**YOUR OBJECTIVE**: Repeat the records below word for word, changing nothing.

(Source data)
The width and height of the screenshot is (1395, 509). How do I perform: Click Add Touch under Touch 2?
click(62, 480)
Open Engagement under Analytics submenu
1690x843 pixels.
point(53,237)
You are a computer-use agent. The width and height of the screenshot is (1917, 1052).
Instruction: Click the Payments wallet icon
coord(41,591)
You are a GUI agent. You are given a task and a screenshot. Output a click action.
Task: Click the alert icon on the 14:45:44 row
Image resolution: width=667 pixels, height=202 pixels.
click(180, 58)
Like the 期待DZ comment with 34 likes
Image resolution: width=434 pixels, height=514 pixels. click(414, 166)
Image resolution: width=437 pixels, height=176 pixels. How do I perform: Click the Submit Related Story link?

**SOLUTION TO THIS TASK**:
The width and height of the screenshot is (1395, 509). How do I perform: Click Add Touch under Touch 2?
click(62, 480)
Open Engagement under Analytics submenu
1690x843 pixels.
point(53,237)
You are a computer-use agent. The width and height of the screenshot is (1917, 1052).
Instruction: Click the Payments wallet icon
coord(41,591)
You are a GUI agent. You are given a task and a screenshot. Output a click action.
Task: Click the alert icon on the 14:45:44 row
Image resolution: width=667 pixels, height=202 pixels.
click(180, 58)
Like the 期待DZ comment with 34 likes
Image resolution: width=434 pixels, height=514 pixels. click(414, 166)
Image resolution: width=437 pixels, height=176 pixels. How do I perform: Click the Submit Related Story link?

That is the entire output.